Weather records in Finland – Opportunities for renewables

Kuittila Farm CHP

Finland has seen extremes in weather conditions within the recent weeks, December 2015 has been exceptionally mild whereas the new year starts with cold records in January. Those extreme conditions offer chances for renewable energy, especially energy from forest resources.

December 2015 warm – January 2016 cold.

Finland has seen higher temperatures in December 2015 than ever before, with a new record broken on Sunday 20th of December. The exceptionally mild winter continued in Finland, with temperature records broken twice already in December. On 6 December Åland basked in a relatively balmy 11.1 degrees, but that record was broken on Sunday 20th in Kokemäki, where monitoring stations recorded 11.2 degrees.

That has, however, changed now in January. Cold air from the Arctic is dominating weather conditions in Finland, with the coldest temperatures of the winter so far recorded on Wednesday 6th of January. Finland is enveloped in a Siberian deep freeze this week, severe cold continues to chill Finland, with temperatures below -20 degrees Celsius across the country – and a new winter low recorded in Muonio, Lapland. Up there the mercury dipped to -40.7 degrees at 6am on Thursday, before dropping to -41 at 8am. That is colder than at any time this winter. (Sources: Yle)

Opportunities for renewables.

The cold can cause power cuts affecting especially households dependent on electricity for heating, which is still very common in rural areas. Also milder conditions with an increased number of storms cause problems to the supply of energy to the customers. Storms have caused power cuts as a result of trees falling on power lines.

Renewable energy from forests can offer a solution in those extreme conditions. Fireplaces, stoves and other wood-based heating systems often function as back-up systems and additional heating sources. Wood energy consumption per capita in Europe is highest in Finland and Sweden. In Finland, wood-based energy accounts for approximately 85 % of the total consumption of renewable energy.

The use of chopped firewood, pellets or wood chips is very common in the rural parts of Finland.
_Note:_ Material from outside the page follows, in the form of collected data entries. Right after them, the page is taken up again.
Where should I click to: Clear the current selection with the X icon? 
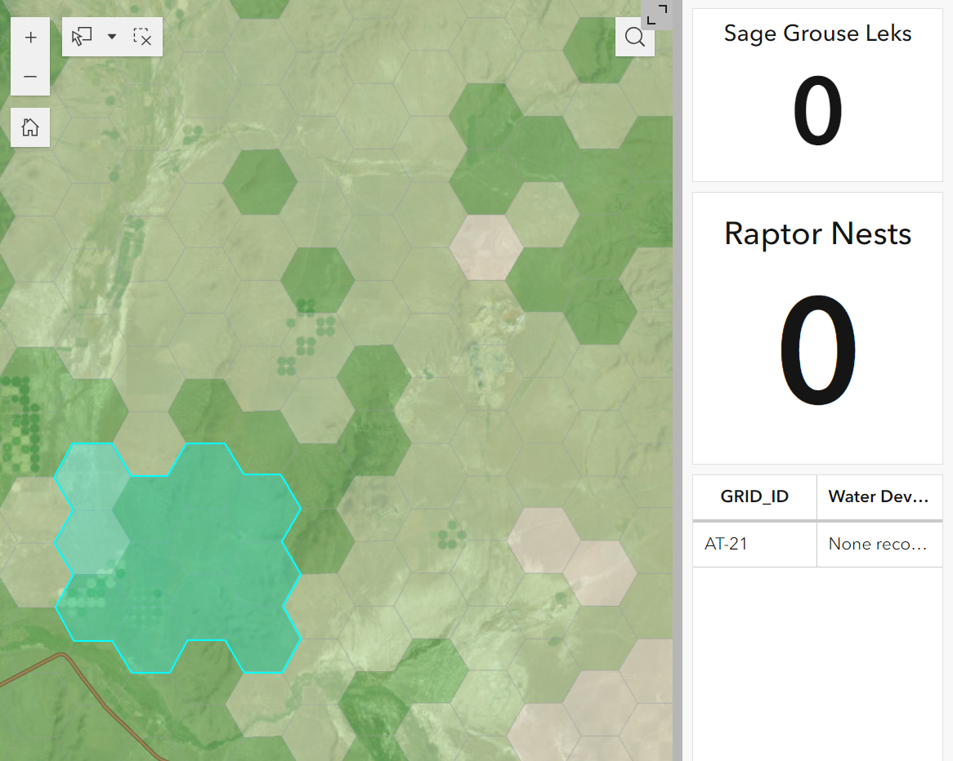click(143, 36)
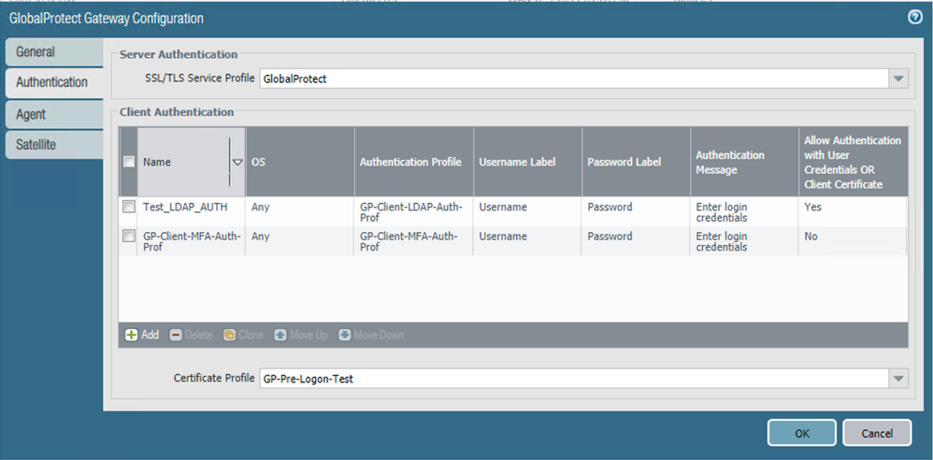Click the Delete icon in table toolbar
The height and width of the screenshot is (460, 933).
176,335
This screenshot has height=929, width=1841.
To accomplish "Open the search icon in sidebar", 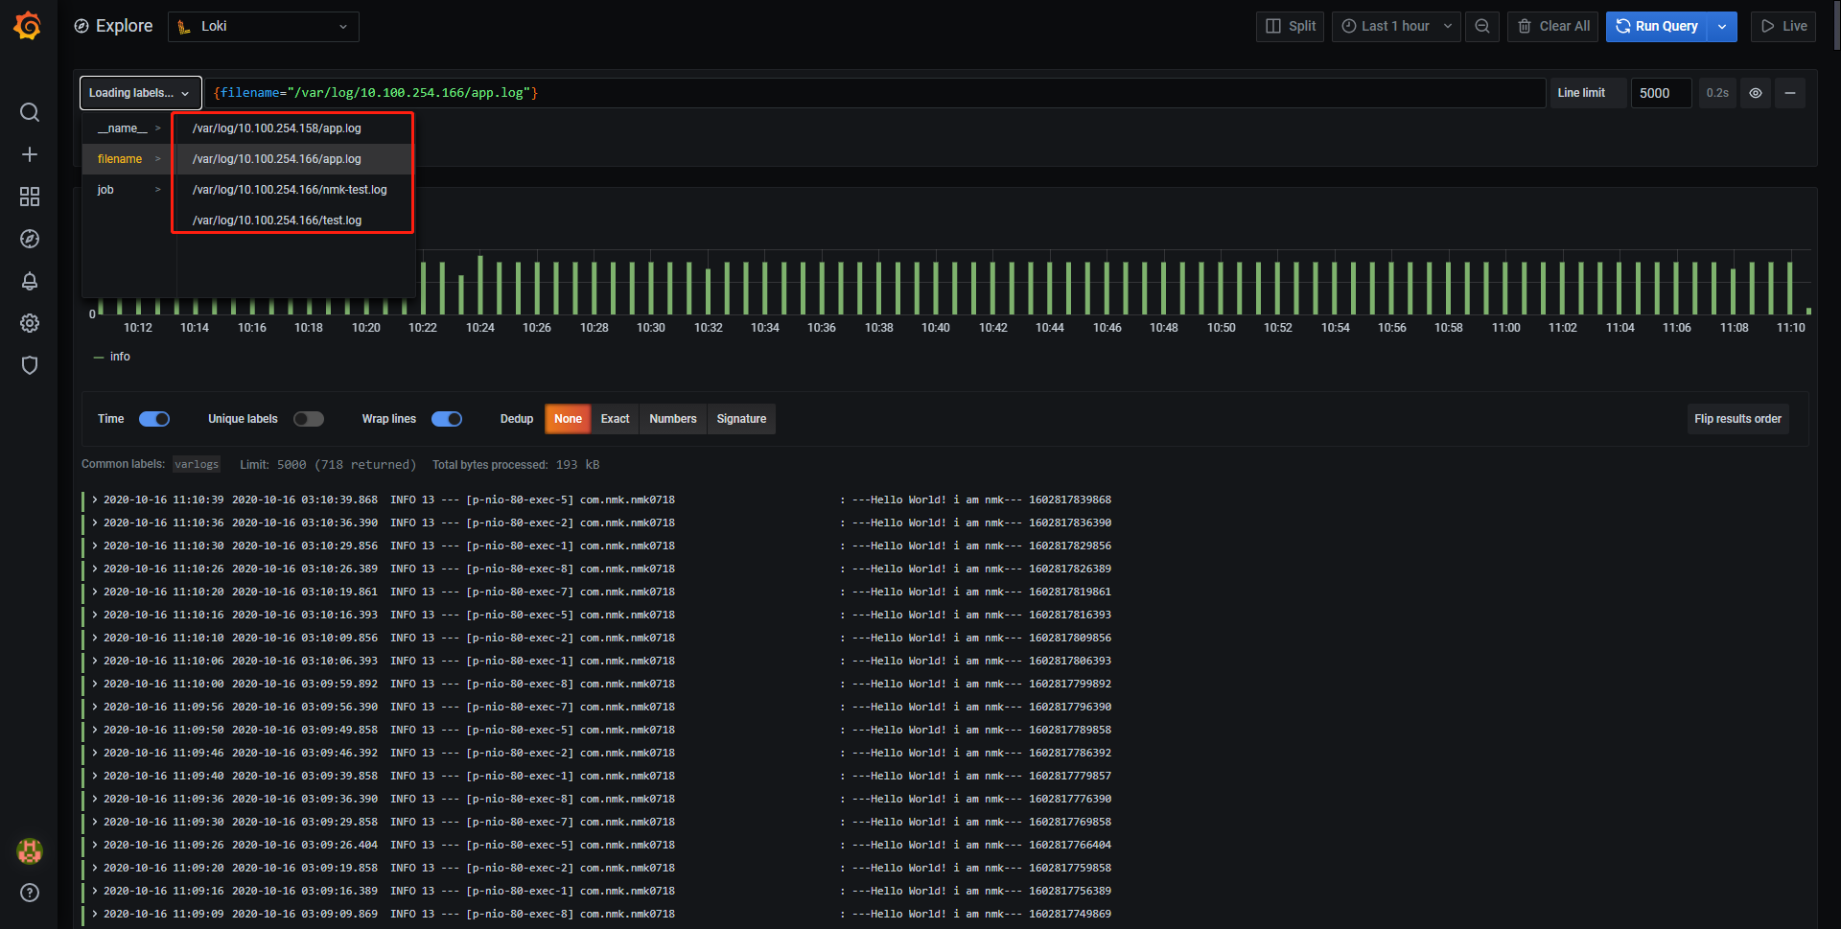I will (30, 112).
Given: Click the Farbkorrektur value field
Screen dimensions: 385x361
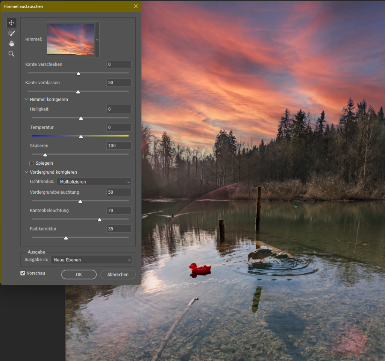Looking at the screenshot, I should pyautogui.click(x=119, y=229).
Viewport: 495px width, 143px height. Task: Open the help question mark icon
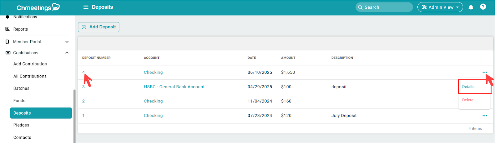[x=483, y=7]
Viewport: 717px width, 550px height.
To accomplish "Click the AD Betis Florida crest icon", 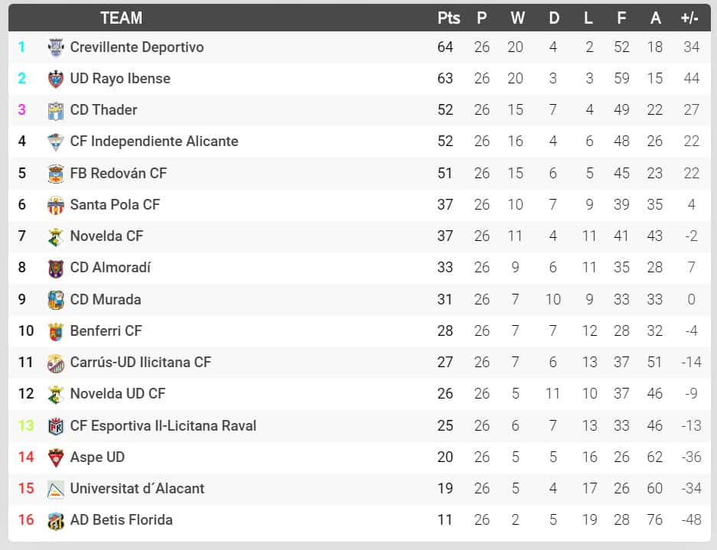I will coord(56,520).
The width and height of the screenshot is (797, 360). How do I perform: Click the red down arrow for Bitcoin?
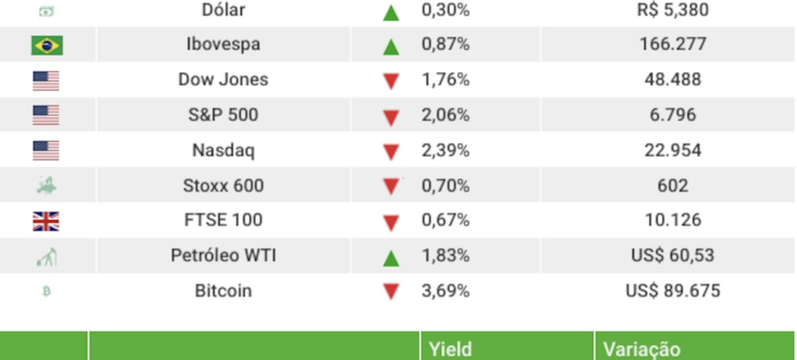coord(391,292)
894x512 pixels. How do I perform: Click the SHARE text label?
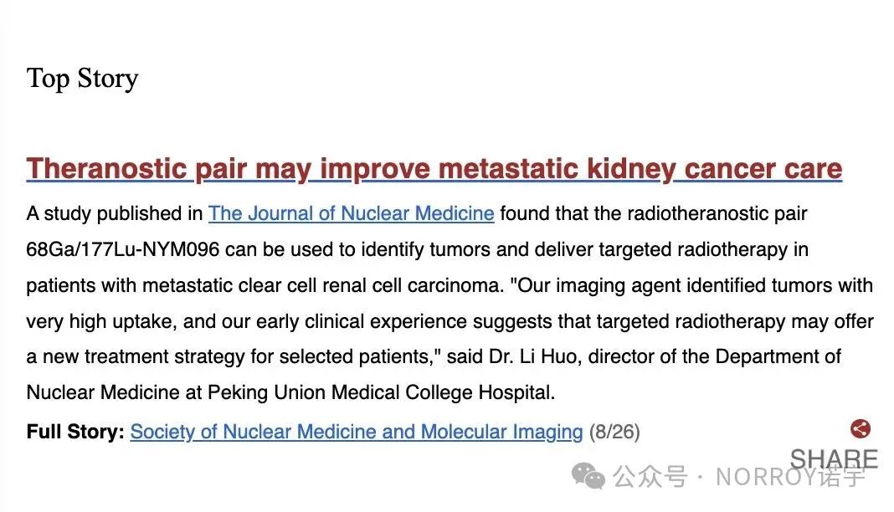coord(834,459)
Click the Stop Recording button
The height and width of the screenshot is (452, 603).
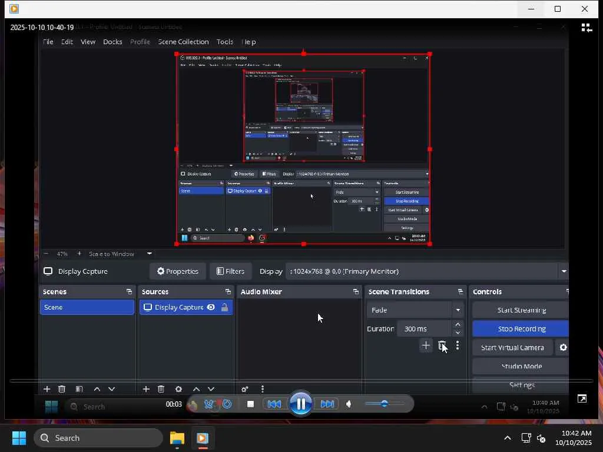click(x=521, y=328)
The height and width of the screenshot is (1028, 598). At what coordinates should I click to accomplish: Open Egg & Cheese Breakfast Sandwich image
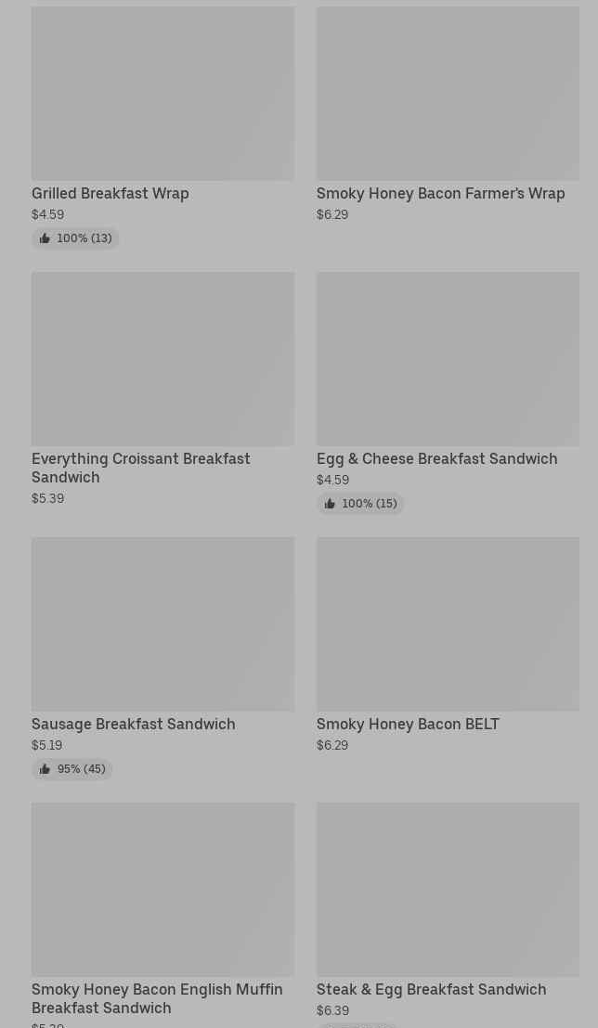click(448, 359)
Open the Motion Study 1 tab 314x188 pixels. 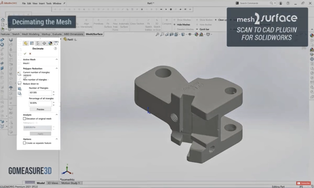[70, 183]
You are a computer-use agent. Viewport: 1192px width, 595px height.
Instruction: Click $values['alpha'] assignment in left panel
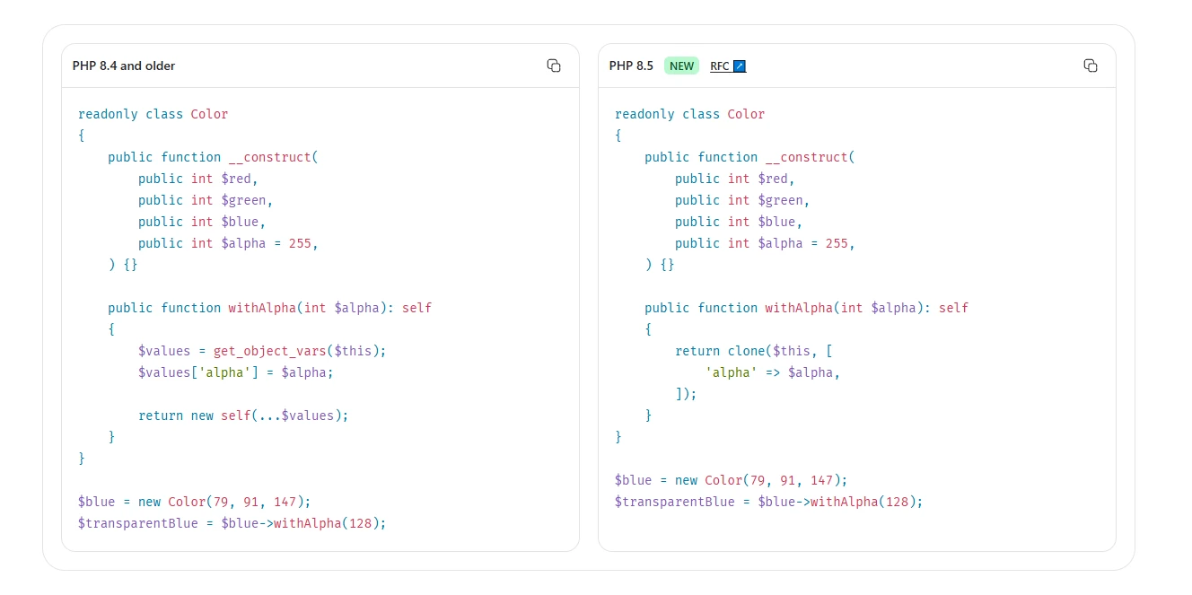pyautogui.click(x=235, y=372)
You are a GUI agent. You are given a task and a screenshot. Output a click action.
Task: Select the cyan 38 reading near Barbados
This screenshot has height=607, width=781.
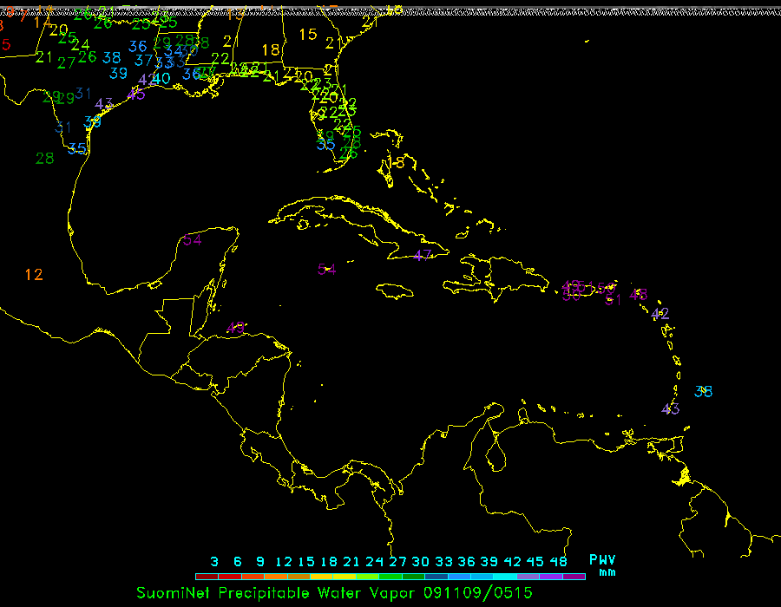coord(704,392)
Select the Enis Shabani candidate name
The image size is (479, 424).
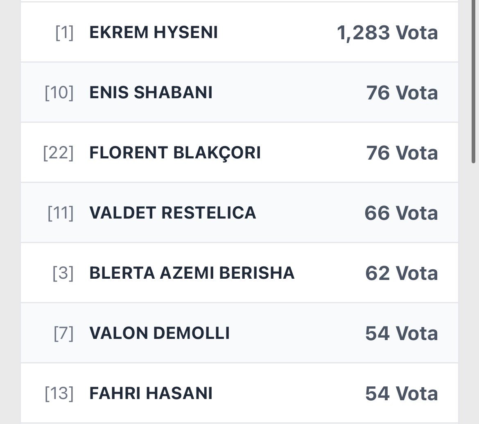pyautogui.click(x=151, y=93)
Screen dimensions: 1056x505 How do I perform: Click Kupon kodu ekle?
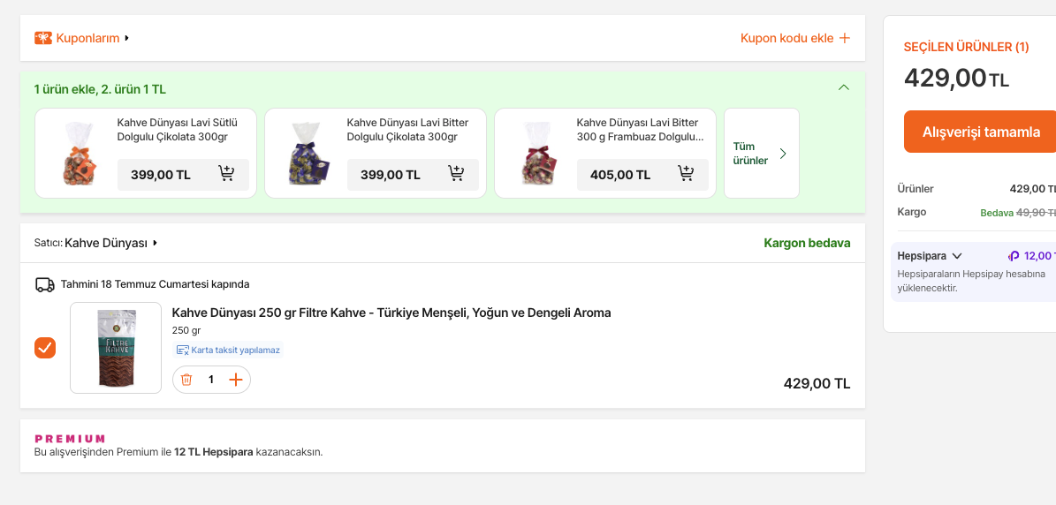pos(795,38)
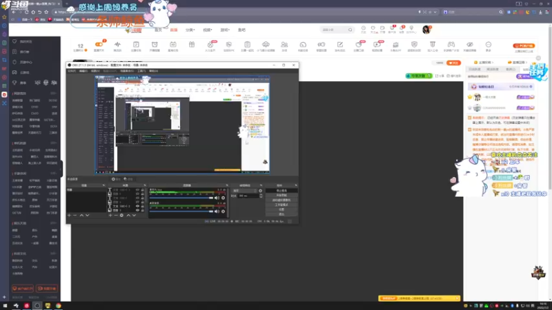Open the gift box icon in Douyu toolbar

tap(192, 45)
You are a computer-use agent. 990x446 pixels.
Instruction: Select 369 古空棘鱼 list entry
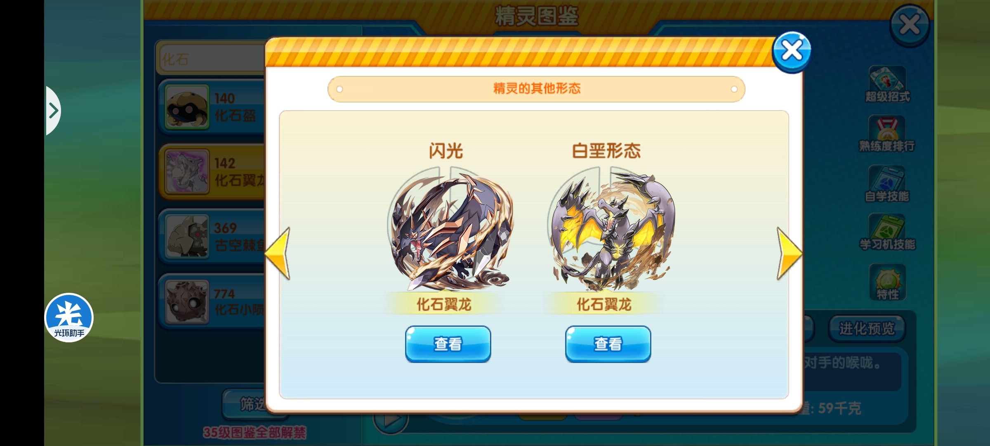click(x=212, y=236)
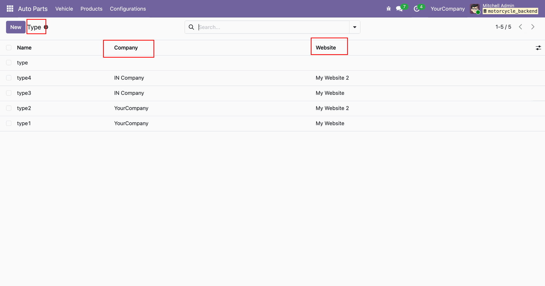Open the Configurations menu

128,9
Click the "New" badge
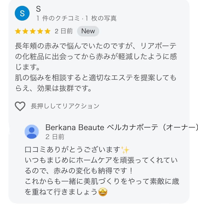 (88, 31)
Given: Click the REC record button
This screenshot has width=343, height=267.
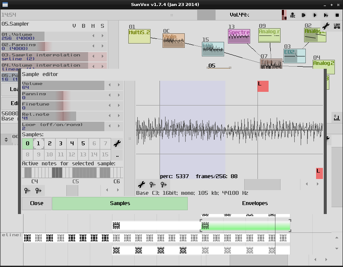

Larger scale combined-heat-and-power (CHP) plants cover the heating of large cities through district heating systems. They are often based on renewables such as wood chips from nearby forests. More than half of the energy wood purchased in the third quarter of 2015 as raw material for forest chips was pruned stemwood. This was the most valuable type of energy wood; crown mass accounted for one third of energy wood sales. (Sources: Natural Resources Institute Finland)

Forest energy based heating systems are ideal when facing extreme weather conditions in the Northern Periphery and Arctic regions. The Natural Resources Institute Finland (Luke) is working with forest energy within the GREBE project and will deliver solutions to other regions through technology and know-how transfer.

Renewable energy and Iceland

Geotermisk område på Island
Geotermisk område ved Krysuvik, Reykjanes Halvø, Island Foto: Yadid Levy / Norden.org

Why is Iceland taking part in GREBE project?

During the course of the 20th century, Iceland went from one of Europe’s poorest countries, dependent upon peat and imported coal for its energy, to a country with a high standard of living where practically all stationary energy is derived from renewable resources. In 2014, roughly 85% of primary energy use in Iceland came from indigenous renewable resources. Thereof 66% was from geothermal sources.

Icelands unique geology allows it to produce renewable energy relatively cheaply, from a variety of sources. Iceland is located on the Mid-Atlantic Ridge, which makes it one of the most tectonically active places in the world. There are over 200 volcanoes located in Iceland and over 600 hot springs.  There are over 20 high-temperature steam fields that are at least 150 °C [300 °F]; many of them reach temperatures of 250 °C. This is what allows Iceland to harness geothermal energy and these steam fields are used for everything from heating houses to heating swimming pools. Hydropower is harnessed through glacial rivers and waterfalls, which are both plentiful in Iceland.

Even though Iceland is rich in terms of renewable energy there are regions in Iceland that are dependent on importing energy from others parts of the country.  Most common reason for the energy dependency is that some regions have few options in hydro or are far away from the grid, and regions are based on low geothermal areas.  These areas are often characterized with high mountains and fjords.  It is difficult to maintain the power lines plus it´s expensive.

It is important to Iceland as other countries in the NPA region to develop solutions in RE sector especially because of with dispersed settlements in Iceland, small population and dramatic weather conditions. There is a need for more entrepreneurs and SME´s within RE sector and solutions designed to fit each community based on their specific situation. GREBE project will enable local entrepreneurs and SMEs to grow their business, to provide local jobs, and meet energy demands of local communities. GREBE will support diversification of the technological capacity of SMEs and start-ups so that they can exploit the natural conditions of their locations.  So there is a lot to gain for Iceland as well as other countries within NPA region that the GREBE project delivers valuable results to the communities involved.